Ms Blears is probably the member of the Cabinet readiest to uphold a strict interpretation of those criteria. She has also dealt vigorously with senior officials whom she believes have been naive in their approach to Islamist-friendly groups.

But policing the boundaries of respectable discourse is hard work. While ministers were forbidden to go, the Foreign Office-funded British Satellite News was publicising an entirely positive image of Islam Expo for overseas consumption.

This time the Government has had a narrow escape from the political Islamists of Islam Expo.

Its relief must be compounded by what has happened over the past 48 hours to Alex Salmond. Scotland’s First Minister has landed himself in serious trouble over a grant of £215,000 given to the Scottish Islamic Foundation, which is headed by one of his advisers, Osama Saeed. Other Muslim groups in Scotland are upset by what they see as favouritism to the best-known political Islamist in the Scottish National Party.

Mr Saeed, an SNP parliamentary candidate and also a speaker at Islam Expo, has described Hamas suicide attacks as “martyrdom operations” and has supported the creation of a modern caliphate, or pan-Islamic state. The row could cost the SNP victory in the Glasgow East by-election next week.

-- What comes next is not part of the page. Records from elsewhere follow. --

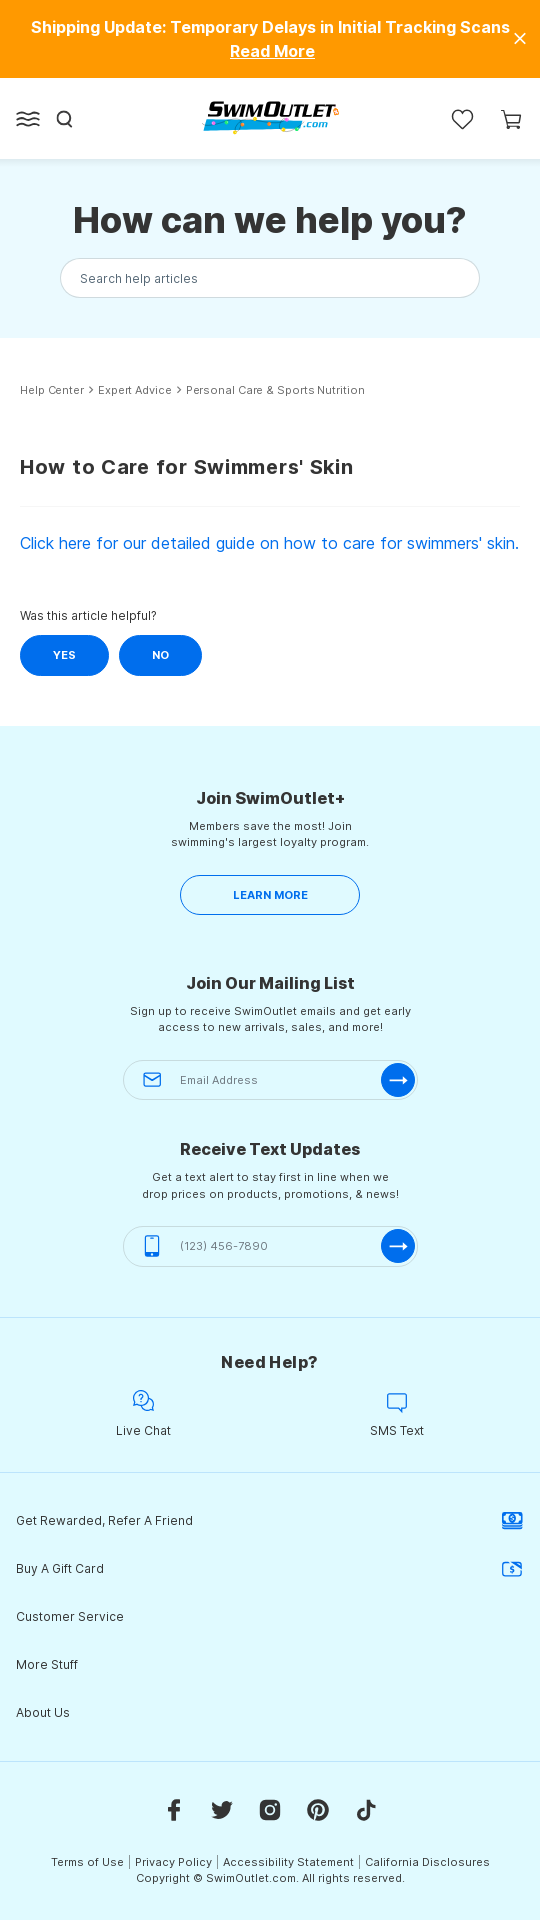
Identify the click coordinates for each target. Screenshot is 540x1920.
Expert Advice (135, 390)
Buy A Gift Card (270, 1569)
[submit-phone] (398, 1246)
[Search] (65, 119)
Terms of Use (87, 1862)
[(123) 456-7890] (270, 1246)
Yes (64, 655)
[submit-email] (398, 1080)
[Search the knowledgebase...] (270, 278)
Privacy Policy (173, 1862)
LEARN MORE (270, 895)
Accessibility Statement (288, 1862)
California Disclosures (427, 1862)
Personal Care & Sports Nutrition (275, 390)
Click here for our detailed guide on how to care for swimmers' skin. (269, 543)
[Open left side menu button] (28, 119)
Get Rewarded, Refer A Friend (270, 1521)
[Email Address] (270, 1080)
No (160, 655)
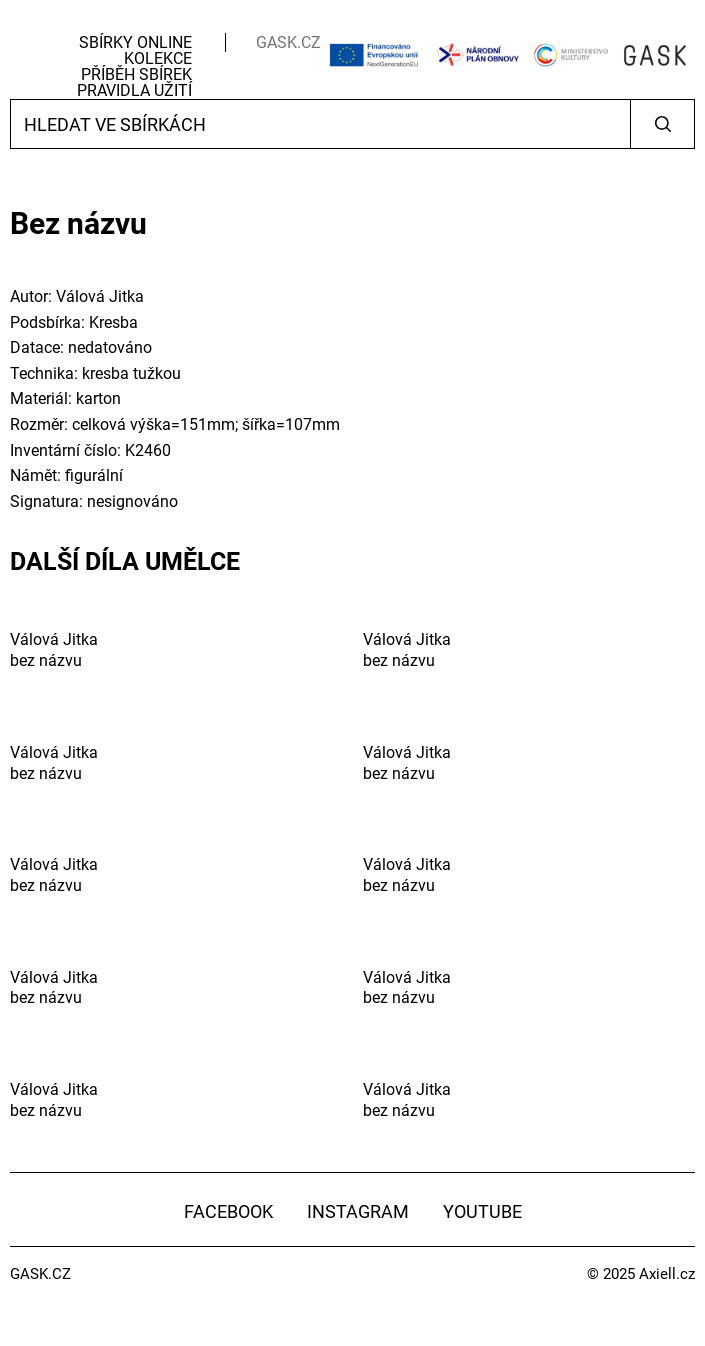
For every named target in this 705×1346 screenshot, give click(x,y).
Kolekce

The fashionable take on deradicalising angry young Muslim men is that only political Islamists, such as Mr Saeed, have the credibility to stop them going over the deep end. This reasoning is doubtful. The opposition of political Islamists to al-Qaeda violence in the West does not mean that they are actually friends of the West. Rather, they know that there is more than one way to skin a cat.

The boundaries between violent and non-violent Islamists deserve greater exploration. Are non-violent political Islamists part of the solution or, as figures such as Hazel Blears and David Cameron increasingly suspect, part of the problem?